'''

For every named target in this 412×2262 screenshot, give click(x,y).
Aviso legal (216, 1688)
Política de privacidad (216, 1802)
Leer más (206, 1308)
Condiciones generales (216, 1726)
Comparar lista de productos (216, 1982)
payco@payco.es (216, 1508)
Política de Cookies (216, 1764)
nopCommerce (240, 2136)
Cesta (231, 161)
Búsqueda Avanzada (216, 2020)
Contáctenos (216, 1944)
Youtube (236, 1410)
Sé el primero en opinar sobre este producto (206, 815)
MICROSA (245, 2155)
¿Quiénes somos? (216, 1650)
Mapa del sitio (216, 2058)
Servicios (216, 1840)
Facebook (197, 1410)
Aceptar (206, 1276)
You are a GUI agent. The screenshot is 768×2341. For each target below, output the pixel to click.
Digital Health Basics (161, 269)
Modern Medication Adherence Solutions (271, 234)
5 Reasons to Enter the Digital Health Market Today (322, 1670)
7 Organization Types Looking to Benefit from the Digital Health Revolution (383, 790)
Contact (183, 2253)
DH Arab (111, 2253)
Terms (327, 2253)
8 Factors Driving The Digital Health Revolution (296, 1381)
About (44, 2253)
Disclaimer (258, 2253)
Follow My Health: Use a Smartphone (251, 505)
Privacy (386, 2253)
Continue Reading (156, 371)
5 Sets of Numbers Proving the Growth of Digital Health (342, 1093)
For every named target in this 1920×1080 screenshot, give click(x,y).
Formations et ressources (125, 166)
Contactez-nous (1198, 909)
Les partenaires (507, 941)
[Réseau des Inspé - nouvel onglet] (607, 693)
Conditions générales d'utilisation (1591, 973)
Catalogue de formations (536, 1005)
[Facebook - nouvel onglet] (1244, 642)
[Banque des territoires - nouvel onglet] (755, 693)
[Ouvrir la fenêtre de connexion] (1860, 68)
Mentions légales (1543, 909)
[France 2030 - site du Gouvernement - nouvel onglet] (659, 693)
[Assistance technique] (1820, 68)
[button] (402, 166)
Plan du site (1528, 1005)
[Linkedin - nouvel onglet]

'''

### PROBLEM
All of the records shown above should be reproduced exactly.

### SOLUTION FOR THIS EXERCISE
For every named target in this 412×2262 screenshot, give click(x,y).
Aviso legal (216, 1688)
Política de privacidad (216, 1802)
Leer más (206, 1308)
Condiciones generales (216, 1726)
Comparar lista de productos (216, 1982)
payco@payco.es (216, 1508)
Política de Cookies (216, 1764)
nopCommerce (240, 2136)
Cesta (231, 161)
Búsqueda Avanzada (216, 2020)
Contáctenos (216, 1944)
Youtube (236, 1410)
Sé el primero en opinar sobre este producto (206, 815)
MICROSA (245, 2155)
¿Quiénes somos? (216, 1650)
Mapa del sitio (216, 2058)
Servicios (216, 1840)
Facebook (197, 1410)
Aceptar (206, 1276)
You are a GUI agent. The screenshot is 768×2341. For each target below, output the pixel to click.
Digital Health Basics (161, 269)
Modern Medication Adherence Solutions (271, 234)
5 Reasons to Enter the Digital Health Market Today (322, 1670)
7 Organization Types Looking to Benefit from the Digital Health Revolution (383, 790)
Contact (183, 2253)
DH Arab (111, 2253)
Terms (327, 2253)
8 Factors Driving The Digital Health Revolution (296, 1381)
About (44, 2253)
Disclaimer (258, 2253)
Follow My Health: Use a Smartphone (251, 505)
Privacy (386, 2253)
Continue Reading (156, 371)
5 Sets of Numbers Proving the Growth of Digital Health (342, 1093)
For every named target in this 1920×1080 screenshot, give click(x,y).
Formations et ressources (125, 166)
Contactez-nous (1198, 909)
Les partenaires (507, 941)
[Réseau des Inspé - nouvel onglet] (607, 693)
Conditions générales d'utilisation (1591, 973)
Catalogue de formations (536, 1005)
[Facebook - nouvel onglet] (1244, 642)
[Banque des territoires - nouvel onglet] (755, 693)
[Ouvrir la fenêtre de connexion] (1860, 68)
Mentions légales (1543, 909)
[France 2030 - site du Gouvernement - nouvel onglet] (659, 693)
[Assistance technique] (1820, 68)
[button] (402, 166)
Plan du site (1528, 1005)
[Linkedin - nouvel onglet]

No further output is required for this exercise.